Problem to work on: All lines holding the word "will" are to be copied from the records beneath.

►

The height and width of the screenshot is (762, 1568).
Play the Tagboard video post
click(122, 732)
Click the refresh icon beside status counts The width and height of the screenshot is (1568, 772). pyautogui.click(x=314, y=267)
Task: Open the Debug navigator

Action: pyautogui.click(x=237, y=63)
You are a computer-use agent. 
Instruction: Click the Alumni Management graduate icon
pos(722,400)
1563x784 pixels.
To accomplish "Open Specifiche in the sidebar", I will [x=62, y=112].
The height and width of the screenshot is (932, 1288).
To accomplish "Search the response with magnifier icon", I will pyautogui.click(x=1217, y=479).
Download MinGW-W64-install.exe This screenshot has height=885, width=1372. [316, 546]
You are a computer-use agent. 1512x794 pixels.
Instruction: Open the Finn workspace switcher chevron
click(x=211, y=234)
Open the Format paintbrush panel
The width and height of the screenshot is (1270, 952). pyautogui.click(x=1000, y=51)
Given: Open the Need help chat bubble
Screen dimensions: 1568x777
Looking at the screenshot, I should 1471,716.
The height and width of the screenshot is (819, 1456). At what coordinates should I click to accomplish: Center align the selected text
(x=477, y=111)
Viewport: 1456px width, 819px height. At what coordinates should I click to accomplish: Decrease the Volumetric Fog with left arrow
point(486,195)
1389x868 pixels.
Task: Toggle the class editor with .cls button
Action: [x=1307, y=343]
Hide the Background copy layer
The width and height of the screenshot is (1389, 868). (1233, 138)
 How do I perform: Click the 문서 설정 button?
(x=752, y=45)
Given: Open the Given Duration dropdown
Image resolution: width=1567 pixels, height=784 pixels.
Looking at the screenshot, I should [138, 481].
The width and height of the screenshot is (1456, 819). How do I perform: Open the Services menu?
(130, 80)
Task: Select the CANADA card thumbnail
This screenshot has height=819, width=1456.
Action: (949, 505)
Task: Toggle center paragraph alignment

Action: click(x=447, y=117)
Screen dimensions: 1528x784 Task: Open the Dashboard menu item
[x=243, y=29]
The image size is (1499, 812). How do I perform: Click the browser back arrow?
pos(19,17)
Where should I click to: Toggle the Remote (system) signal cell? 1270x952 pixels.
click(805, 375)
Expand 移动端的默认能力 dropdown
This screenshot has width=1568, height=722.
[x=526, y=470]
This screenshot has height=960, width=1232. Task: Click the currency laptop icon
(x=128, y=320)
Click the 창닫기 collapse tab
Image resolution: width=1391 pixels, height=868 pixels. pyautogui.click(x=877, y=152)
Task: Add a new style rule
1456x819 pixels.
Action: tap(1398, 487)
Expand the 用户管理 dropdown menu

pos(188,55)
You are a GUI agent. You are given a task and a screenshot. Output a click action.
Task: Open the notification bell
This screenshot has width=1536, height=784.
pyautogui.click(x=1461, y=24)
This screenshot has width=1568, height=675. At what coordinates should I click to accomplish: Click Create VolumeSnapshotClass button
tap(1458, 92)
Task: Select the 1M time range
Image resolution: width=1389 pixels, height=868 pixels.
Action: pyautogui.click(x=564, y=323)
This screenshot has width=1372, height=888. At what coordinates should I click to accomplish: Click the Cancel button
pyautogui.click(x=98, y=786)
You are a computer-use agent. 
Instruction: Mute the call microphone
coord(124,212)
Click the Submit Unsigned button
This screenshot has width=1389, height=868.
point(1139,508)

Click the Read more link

◄

Answer to this problem:
To accomplish "Open Specifiche in the sidebar", I will [x=62, y=112].
To accomplish "Search the response with magnifier icon", I will pyautogui.click(x=1217, y=479).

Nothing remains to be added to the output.